民間の就職情報大手によると、来春卒業予定の大学生・大学院生の内定率(内々定含む)は、5月1日時点で前年同期を8.9%ポイント上回る51.1%との調査結果が発表されています。
【ポイント2】現行の就活ルールは2020年卒が最後
経団連は指針作成を廃止、2021年卒は政府主導で現行日程が維持される見込み
来春卒の大学生については、日本経済団体連合会(経団連)の「採用選考に関する指針」により、企業による説明会は3月1日、同採用選考は6月1日が解禁日となっています。しかし、5月1日時点では既に半数以上の学生が内定・内々定を得ている状況で、現行の就職活動(就活)ルールの下では最も高い水準となっています。
就活ルールについては、中西経団連会長がルール廃止の可能性を示唆したことから見直しの議論が進み、来春卒を最後に指針作成の廃止が決定しています。翌年卒からは政府が主導でルールを決めることとなっており、2021年卒については、解禁時期はそれぞれ2020年卒と同じ日程が維持される見通しです。

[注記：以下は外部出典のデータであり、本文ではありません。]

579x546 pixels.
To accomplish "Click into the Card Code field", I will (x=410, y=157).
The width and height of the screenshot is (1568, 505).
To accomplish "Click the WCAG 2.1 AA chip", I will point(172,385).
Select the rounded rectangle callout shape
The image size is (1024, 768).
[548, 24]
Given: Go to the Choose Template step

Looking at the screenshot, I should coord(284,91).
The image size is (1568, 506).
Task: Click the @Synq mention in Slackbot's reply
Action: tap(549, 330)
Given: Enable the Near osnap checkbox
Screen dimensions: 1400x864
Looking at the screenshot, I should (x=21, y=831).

【今後の展開】新卒一括採用を見直し、国際社会で活躍できる人材育成を重視
4月22日、経団連と大学は産学協議会を開催し、今後は複線的で多様な採用形態に秩序をもって移行していくべきとの共通認識を確認したと発表しました。また、企業はダイバーシティを意識して外国人留学生や日本人海外留学経験者を積極的に採用する方向であることや、これからの大学生は専門知識の他に文理の枠を超えた幅広い教養と数学や情報科学等の基礎的素養を身につけることが期待される、との見方を示しました。学生の売り手市場が続く中、新卒一括採用の見直しが進むとともに、国際社会で活躍できる人材育成に向けた教育や採用のあり方が求められていくと見られます。